Sheriff and guns, O.J., rape culture
Concealed guns are a hazard
Re “Let sheriff pay for his gun priority” (Editorials, June 17): The editorial closed by saying, “8,000 people walking the streets with concealed weapons – let alone 18,000 – sounds less like a public service than an accident waiting to happen.”
Every individual with loaded gun on our streets is a hazard, authorized or not. By definition, urban combat is a threat to the public. It is a myth to say that if one was armed, the crime would not happen. The moment one person draws a gun in public, serious issues crash into one’s reality: Shoot, don’t shoot? Who’s the bad guy? Who is near the bad guy? When police arrive, you could be shooting. Will the police know who the bad guy is?
Shooting at paper targets does not begin to prepare one to fire a weapon in an urban setting. Putting large numbers of guns on our streets is a hazard to us all. Sheriff Scott Jones should know better.
Art Inouye, Sacramento
Sheriff needs to be reasonable
The stance by Sacramento County Sheriff Scott Jones demonstrates why terrorists can easily access weapons that they will use against innocent people. The Democrats have presented a bill that is very reasonable. If you are on the terror watch list, you cannot get a gun.
Jones opposes this measure. He supports the joke of a measure presented by Sen. John Cornyn, R-Texas. Cornyn’s bill will do nothing.
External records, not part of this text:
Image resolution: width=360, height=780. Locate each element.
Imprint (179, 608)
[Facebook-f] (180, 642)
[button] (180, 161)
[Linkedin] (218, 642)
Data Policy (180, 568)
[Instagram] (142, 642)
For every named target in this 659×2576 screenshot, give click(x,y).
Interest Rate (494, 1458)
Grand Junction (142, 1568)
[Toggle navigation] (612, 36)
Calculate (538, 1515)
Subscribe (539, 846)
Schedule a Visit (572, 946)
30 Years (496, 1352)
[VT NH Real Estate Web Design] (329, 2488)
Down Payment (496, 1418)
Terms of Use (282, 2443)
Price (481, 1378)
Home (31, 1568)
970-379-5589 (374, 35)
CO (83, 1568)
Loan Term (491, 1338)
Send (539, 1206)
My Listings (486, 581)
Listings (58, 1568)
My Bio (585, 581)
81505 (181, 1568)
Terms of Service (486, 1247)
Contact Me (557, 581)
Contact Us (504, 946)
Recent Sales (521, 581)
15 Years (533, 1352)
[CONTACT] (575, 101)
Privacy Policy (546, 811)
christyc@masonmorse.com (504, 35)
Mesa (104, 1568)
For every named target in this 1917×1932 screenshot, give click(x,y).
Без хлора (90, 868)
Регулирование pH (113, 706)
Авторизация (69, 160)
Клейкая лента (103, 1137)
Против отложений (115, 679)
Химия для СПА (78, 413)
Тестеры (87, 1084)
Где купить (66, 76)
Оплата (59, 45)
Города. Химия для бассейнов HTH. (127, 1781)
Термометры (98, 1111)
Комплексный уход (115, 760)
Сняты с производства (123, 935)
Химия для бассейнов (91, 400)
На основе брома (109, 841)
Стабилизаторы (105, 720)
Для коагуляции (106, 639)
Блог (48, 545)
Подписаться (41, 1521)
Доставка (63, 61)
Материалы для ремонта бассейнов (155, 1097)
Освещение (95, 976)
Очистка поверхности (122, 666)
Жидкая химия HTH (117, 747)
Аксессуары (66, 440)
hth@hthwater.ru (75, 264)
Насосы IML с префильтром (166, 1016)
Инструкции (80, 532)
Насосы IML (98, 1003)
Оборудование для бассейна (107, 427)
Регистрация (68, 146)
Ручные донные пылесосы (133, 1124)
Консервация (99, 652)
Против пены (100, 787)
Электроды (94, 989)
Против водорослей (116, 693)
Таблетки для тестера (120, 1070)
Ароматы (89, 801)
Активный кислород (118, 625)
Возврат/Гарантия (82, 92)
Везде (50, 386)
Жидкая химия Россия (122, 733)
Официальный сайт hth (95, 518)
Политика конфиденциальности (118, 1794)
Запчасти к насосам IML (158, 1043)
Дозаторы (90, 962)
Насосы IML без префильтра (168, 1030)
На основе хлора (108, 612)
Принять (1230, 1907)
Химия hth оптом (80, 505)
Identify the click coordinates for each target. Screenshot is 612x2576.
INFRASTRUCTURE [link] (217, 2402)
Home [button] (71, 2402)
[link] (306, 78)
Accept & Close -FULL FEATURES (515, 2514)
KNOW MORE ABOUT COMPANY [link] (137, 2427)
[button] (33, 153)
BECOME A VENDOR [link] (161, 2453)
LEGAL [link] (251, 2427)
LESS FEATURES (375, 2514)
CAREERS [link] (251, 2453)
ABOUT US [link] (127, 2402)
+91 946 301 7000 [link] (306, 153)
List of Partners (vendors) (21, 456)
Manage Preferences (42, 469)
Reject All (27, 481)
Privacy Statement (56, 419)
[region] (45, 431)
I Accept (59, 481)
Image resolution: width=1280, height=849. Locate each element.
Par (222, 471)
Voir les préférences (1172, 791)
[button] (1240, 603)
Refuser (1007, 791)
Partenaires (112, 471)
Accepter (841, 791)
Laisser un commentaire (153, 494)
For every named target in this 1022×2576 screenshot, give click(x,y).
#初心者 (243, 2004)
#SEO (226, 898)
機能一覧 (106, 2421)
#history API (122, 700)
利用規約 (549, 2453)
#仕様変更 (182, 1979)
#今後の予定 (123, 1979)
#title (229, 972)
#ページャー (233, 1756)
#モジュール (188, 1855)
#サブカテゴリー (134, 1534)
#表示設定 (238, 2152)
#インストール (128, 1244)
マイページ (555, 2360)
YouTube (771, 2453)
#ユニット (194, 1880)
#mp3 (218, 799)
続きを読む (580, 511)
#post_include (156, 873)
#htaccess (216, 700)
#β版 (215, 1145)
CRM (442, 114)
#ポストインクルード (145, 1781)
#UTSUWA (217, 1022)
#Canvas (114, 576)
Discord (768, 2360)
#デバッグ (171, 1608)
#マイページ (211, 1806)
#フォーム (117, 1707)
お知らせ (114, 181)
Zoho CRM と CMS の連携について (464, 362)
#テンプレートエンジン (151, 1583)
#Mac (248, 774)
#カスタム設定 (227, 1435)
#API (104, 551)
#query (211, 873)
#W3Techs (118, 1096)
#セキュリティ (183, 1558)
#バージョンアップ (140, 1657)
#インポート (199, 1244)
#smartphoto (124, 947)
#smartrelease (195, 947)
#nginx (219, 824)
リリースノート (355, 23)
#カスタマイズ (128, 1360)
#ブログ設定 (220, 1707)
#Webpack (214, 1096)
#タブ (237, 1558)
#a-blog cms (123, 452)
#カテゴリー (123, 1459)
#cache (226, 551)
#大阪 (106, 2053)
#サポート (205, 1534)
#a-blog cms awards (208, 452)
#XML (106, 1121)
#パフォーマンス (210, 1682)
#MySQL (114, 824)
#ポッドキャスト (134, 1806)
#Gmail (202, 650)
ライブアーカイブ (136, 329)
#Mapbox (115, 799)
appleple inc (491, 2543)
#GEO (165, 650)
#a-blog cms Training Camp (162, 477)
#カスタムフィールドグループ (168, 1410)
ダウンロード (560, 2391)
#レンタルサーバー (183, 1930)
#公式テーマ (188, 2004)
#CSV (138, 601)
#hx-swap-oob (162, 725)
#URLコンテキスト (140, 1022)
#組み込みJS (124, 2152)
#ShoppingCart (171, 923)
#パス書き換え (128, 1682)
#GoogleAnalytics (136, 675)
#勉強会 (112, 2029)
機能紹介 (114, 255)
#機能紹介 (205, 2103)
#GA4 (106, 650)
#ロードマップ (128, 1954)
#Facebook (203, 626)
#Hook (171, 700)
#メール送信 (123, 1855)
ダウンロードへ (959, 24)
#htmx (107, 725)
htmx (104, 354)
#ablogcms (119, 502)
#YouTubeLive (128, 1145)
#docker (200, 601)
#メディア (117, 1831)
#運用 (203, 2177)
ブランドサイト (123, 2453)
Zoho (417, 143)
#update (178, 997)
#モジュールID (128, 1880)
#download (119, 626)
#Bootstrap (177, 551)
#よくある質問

It states that if you are on the terrorist watch list the Justice Department has three days to demonstrate that you are planning an attack.
If an individual was planning an attack, they will be arrested; so Cornyn’s bill changes nothing. The purchase of a gun is not an issue. It is not reasonable to assume that the Justice Department can make this determination in such a short time.
John Cooper, El Dorado Hills
Board is wrong on taxes for guns
The Sacramento Bee editorial board gets it wrong if it thinks every public service should be cost neutral. Can the board name one public service that doesn’t get tax money? Some people argue that they don’t want any of their taxes spent on anything promoting guns.
I don’t have children in public schools, but I don’t begrudge my taxes going to support public schools. The only thing the editorial board gets right is that $240,000 a year doesn’t amount to much out of a $4 billion budget.
Terry Skjelstad, Fair Oaks
Is there a point in O.J. column?
Re “We all watched O.J.’s descent” (Local, Marcos Breton, June 19): I think the world has moved on to more relevant issues. O.J.’s “descent” is largely self-inflicted. Dragging this into the never ending civil rights debate really has no comparison. It just continues to reinforce the stereotype of the NFL player as a self-absorbed thug.
The columnist really should write about things that people really care about. And come to some conclusion. This particular type of journalism makes no sense in that it seems to glorify this kind of behavior as well as placing some kind of elevated status to it.
Hashing out the murder trial and acquittal which did occur in the last century is a waste of time.
Andrew Mattson, Roseville
Let’s not blame the O.J. jurors
Marcos Breton’s assessment of the outcome in the O.J. Simpson case – like so many others who blame the jurors who acquitted Simpson – fails to address its actual cause: the prosecutors’ failure to prove guilt beyond a reasonable doubt.
From the D.A.’s decision to forgo a grand jury investigation to the major tactical trial errors made by prosecution team, e.g., trying a circumstantial case as though there was direct evidence of guilt, there was little doubt of the outcome. Yet not much attention was paid to those errors.
The Simpson prosecution provides an opportunity we should take advantage of more often – to focus on prosecutorial errors in analyzing the failure of justice. Too many innocent people spend too many years in prison. The Simpson case provides an opportunity to illuminate the role and responsibility of the prosecutor to get it right. Let’s focus on that for a change.
Nancy Luque, Carmichael
Eradicate the culture of rape
Re “It’s misguided to recall judge in Stanford sexual assault” (Viewpoints, June 17): Bill Whalen misses the point entirely if he believes alcohol and the “hookup culture” was the cause of the sexual assault at Stanford University. Women’s bodies are valued only as objects of male control, criticism and consumption in patriarchal societies such as ours.
Rape, and the threat of rape, subjugates women and keeps them focused on avoiding being a victim, instead of demanding an end to rape culture. Partying on college campuses merely provides an opportunity for such heinous criminal behavior such as that committed by this entitled, pampered athlete, who later claims it to be a mere lapse in judgment. Naming rape culture for what it is, and working to eradicate it, would be much more honest and effective, not to mention just.